== WORK TASK ==
Each entry that appears below should be restated exactly as it is.

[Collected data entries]
========
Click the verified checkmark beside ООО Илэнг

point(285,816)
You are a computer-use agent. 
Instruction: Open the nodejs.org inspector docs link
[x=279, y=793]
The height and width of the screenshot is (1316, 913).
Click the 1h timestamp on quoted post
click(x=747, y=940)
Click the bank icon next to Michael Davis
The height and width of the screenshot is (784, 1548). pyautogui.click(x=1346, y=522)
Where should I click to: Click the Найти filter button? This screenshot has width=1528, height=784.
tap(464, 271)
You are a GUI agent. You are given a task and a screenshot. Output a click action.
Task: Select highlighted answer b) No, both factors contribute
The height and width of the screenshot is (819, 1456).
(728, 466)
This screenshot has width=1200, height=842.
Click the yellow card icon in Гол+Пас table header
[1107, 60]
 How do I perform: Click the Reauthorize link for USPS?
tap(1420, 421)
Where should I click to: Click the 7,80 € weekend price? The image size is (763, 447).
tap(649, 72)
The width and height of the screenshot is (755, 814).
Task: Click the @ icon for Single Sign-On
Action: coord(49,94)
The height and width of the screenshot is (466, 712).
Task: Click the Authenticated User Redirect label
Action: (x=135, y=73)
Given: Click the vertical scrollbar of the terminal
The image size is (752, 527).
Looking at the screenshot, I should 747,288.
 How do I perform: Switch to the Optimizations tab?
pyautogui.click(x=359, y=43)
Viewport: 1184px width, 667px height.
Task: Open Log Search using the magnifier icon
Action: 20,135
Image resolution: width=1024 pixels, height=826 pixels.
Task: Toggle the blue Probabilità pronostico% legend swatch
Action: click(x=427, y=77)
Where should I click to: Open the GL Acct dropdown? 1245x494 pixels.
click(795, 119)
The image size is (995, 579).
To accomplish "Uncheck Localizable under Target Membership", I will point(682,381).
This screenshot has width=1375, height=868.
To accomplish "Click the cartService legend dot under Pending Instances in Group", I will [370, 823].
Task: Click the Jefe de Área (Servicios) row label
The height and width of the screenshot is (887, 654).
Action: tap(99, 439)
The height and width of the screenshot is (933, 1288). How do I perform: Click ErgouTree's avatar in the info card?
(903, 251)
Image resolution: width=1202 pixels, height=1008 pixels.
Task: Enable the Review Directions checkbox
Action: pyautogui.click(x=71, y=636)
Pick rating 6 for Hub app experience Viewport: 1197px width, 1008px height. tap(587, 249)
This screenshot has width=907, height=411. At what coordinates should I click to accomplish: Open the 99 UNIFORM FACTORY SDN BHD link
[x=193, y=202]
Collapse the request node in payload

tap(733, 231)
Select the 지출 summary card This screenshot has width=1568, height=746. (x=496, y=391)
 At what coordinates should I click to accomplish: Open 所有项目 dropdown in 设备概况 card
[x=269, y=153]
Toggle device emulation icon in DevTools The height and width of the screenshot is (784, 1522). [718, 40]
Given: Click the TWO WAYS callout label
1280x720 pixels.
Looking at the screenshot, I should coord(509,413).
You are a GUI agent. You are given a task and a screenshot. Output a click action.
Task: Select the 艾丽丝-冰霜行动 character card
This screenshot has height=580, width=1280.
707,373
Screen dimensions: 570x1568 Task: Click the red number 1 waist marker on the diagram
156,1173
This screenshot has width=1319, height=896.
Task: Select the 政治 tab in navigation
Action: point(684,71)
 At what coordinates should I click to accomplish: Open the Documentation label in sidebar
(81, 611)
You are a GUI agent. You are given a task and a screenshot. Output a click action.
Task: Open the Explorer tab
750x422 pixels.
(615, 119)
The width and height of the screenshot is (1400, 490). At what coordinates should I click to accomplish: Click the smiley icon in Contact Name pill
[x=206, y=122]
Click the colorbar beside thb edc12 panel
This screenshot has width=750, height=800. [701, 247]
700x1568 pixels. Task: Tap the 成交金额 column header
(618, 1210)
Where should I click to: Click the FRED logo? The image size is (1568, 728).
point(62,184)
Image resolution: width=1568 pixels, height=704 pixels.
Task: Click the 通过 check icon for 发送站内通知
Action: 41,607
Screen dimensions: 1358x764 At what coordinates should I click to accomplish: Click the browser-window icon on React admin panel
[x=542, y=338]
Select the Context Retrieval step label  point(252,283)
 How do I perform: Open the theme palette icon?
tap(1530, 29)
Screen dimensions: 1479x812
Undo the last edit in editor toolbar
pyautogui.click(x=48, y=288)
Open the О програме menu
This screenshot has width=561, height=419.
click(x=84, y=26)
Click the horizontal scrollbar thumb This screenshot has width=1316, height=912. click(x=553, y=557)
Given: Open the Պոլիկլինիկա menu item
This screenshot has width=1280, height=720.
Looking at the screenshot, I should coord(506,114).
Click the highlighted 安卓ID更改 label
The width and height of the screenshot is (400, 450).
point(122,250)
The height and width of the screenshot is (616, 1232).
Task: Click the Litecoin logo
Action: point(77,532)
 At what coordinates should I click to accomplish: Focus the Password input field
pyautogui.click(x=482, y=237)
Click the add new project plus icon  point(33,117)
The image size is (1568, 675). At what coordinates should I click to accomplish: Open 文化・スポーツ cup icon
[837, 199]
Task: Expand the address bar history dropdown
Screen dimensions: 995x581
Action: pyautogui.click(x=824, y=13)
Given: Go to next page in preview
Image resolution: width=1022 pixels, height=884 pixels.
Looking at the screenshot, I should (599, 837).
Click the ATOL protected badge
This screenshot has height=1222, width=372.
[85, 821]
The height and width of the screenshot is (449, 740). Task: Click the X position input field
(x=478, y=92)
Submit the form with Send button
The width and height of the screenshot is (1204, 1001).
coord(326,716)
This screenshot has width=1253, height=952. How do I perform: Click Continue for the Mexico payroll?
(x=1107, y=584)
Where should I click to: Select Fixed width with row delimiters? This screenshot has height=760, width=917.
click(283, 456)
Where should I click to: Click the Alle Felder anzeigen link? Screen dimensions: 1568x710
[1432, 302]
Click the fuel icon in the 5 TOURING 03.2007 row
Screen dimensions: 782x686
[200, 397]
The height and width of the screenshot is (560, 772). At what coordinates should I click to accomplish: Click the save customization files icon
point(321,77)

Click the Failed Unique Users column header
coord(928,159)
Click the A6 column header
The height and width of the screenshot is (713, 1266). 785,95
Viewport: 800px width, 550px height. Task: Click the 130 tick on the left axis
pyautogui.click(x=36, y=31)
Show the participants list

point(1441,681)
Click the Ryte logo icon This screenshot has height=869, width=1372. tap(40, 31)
========
== REPLY ==
Click the verified checkmark beside ООО Илэнг

point(285,816)
You are a computer-use agent. 
Instruction: Open the nodejs.org inspector docs link
[x=279, y=793]
The height and width of the screenshot is (1316, 913).
Click the 1h timestamp on quoted post
click(x=747, y=940)
Click the bank icon next to Michael Davis
The height and width of the screenshot is (784, 1548). pyautogui.click(x=1346, y=522)
Where should I click to: Click the Найти filter button? This screenshot has width=1528, height=784.
tap(464, 271)
You are a GUI agent. You are given a task and a screenshot. Output a click action.
Task: Select highlighted answer b) No, both factors contribute
The height and width of the screenshot is (819, 1456).
(728, 466)
This screenshot has width=1200, height=842.
Click the yellow card icon in Гол+Пас table header
[1107, 60]
 How do I perform: Click the Reauthorize link for USPS?
tap(1420, 421)
Where should I click to: Click the 7,80 € weekend price? The image size is (763, 447).
tap(649, 72)
The width and height of the screenshot is (755, 814).
Task: Click the @ icon for Single Sign-On
Action: coord(49,94)
The height and width of the screenshot is (466, 712).
Task: Click the Authenticated User Redirect label
Action: (x=135, y=73)
Given: Click the vertical scrollbar of the terminal
The image size is (752, 527).
Looking at the screenshot, I should 747,288.
 How do I perform: Switch to the Optimizations tab?
pyautogui.click(x=359, y=43)
Viewport: 1184px width, 667px height.
Task: Open Log Search using the magnifier icon
Action: 20,135
Image resolution: width=1024 pixels, height=826 pixels.
Task: Toggle the blue Probabilità pronostico% legend swatch
Action: click(x=427, y=77)
Where should I click to: Open the GL Acct dropdown? 1245x494 pixels.
click(795, 119)
The image size is (995, 579).
To accomplish "Uncheck Localizable under Target Membership", I will point(682,381).
This screenshot has width=1375, height=868.
To accomplish "Click the cartService legend dot under Pending Instances in Group", I will [370, 823].
Task: Click the Jefe de Área (Servicios) row label
The height and width of the screenshot is (887, 654).
Action: tap(99, 439)
The height and width of the screenshot is (933, 1288). How do I perform: Click ErgouTree's avatar in the info card?
(903, 251)
Image resolution: width=1202 pixels, height=1008 pixels.
Task: Enable the Review Directions checkbox
Action: pyautogui.click(x=71, y=636)
Pick rating 6 for Hub app experience Viewport: 1197px width, 1008px height. tap(587, 249)
This screenshot has width=907, height=411. At what coordinates should I click to accomplish: Open the 99 UNIFORM FACTORY SDN BHD link
[x=193, y=202]
Collapse the request node in payload

tap(733, 231)
Select the 지출 summary card This screenshot has width=1568, height=746. (x=496, y=391)
 At what coordinates should I click to accomplish: Open 所有项目 dropdown in 设备概况 card
[x=269, y=153]
Toggle device emulation icon in DevTools The height and width of the screenshot is (784, 1522). [718, 40]
Given: Click the TWO WAYS callout label
1280x720 pixels.
Looking at the screenshot, I should coord(509,413).
You are a GUI agent. You are given a task and a screenshot. Output a click action.
Task: Select the 艾丽丝-冰霜行动 character card
This screenshot has height=580, width=1280.
707,373
Screen dimensions: 570x1568 Task: Click the red number 1 waist marker on the diagram
156,1173
This screenshot has width=1319, height=896.
Task: Select the 政治 tab in navigation
Action: point(684,71)
 At what coordinates should I click to accomplish: Open the Documentation label in sidebar
(81, 611)
You are a GUI agent. You are given a task and a screenshot. Output a click action.
Task: Open the Explorer tab
750x422 pixels.
(615, 119)
The width and height of the screenshot is (1400, 490). At what coordinates should I click to accomplish: Click the smiley icon in Contact Name pill
[x=206, y=122]
Click the colorbar beside thb edc12 panel
This screenshot has width=750, height=800. [701, 247]
700x1568 pixels. Task: Tap the 成交金额 column header
(618, 1210)
Where should I click to: Click the FRED logo? The image size is (1568, 728).
point(62,184)
Image resolution: width=1568 pixels, height=704 pixels.
Task: Click the 通过 check icon for 发送站内通知
Action: 41,607
Screen dimensions: 1358x764 At what coordinates should I click to accomplish: Click the browser-window icon on React admin panel
[x=542, y=338]
Select the Context Retrieval step label  point(252,283)
 How do I perform: Open the theme palette icon?
tap(1530, 29)
Screen dimensions: 1479x812
Undo the last edit in editor toolbar
pyautogui.click(x=48, y=288)
Open the О програме menu
This screenshot has width=561, height=419.
click(x=84, y=26)
Click the horizontal scrollbar thumb This screenshot has width=1316, height=912. click(x=553, y=557)
Given: Open the Պոլիկլինիկա menu item
This screenshot has width=1280, height=720.
Looking at the screenshot, I should coord(506,114).
Click the highlighted 安卓ID更改 label
The width and height of the screenshot is (400, 450).
point(122,250)
The height and width of the screenshot is (616, 1232).
Task: Click the Litecoin logo
Action: point(77,532)
 At what coordinates should I click to accomplish: Focus the Password input field
pyautogui.click(x=482, y=237)
Click the add new project plus icon  point(33,117)
The image size is (1568, 675). At what coordinates should I click to accomplish: Open 文化・スポーツ cup icon
[837, 199]
Task: Expand the address bar history dropdown
Screen dimensions: 995x581
Action: pyautogui.click(x=824, y=13)
Given: Go to next page in preview
Image resolution: width=1022 pixels, height=884 pixels.
Looking at the screenshot, I should (599, 837).
Click the ATOL protected badge
This screenshot has height=1222, width=372.
[85, 821]
The height and width of the screenshot is (449, 740). Task: Click the X position input field
(x=478, y=92)
Submit the form with Send button
The width and height of the screenshot is (1204, 1001).
coord(326,716)
This screenshot has width=1253, height=952. How do I perform: Click Continue for the Mexico payroll?
(x=1107, y=584)
Where should I click to: Select Fixed width with row delimiters? This screenshot has height=760, width=917.
click(283, 456)
Where should I click to: Click the Alle Felder anzeigen link? Screen dimensions: 1568x710
[1432, 302]
Click the fuel icon in the 5 TOURING 03.2007 row
Screen dimensions: 782x686
[200, 397]
The height and width of the screenshot is (560, 772). At what coordinates should I click to accomplish: Click the save customization files icon
point(321,77)

Click the Failed Unique Users column header
coord(928,159)
Click the A6 column header
The height and width of the screenshot is (713, 1266). 785,95
Viewport: 800px width, 550px height. Task: Click the 130 tick on the left axis
pyautogui.click(x=36, y=31)
Show the participants list

point(1441,681)
Click the Ryte logo icon This screenshot has height=869, width=1372. tap(40, 31)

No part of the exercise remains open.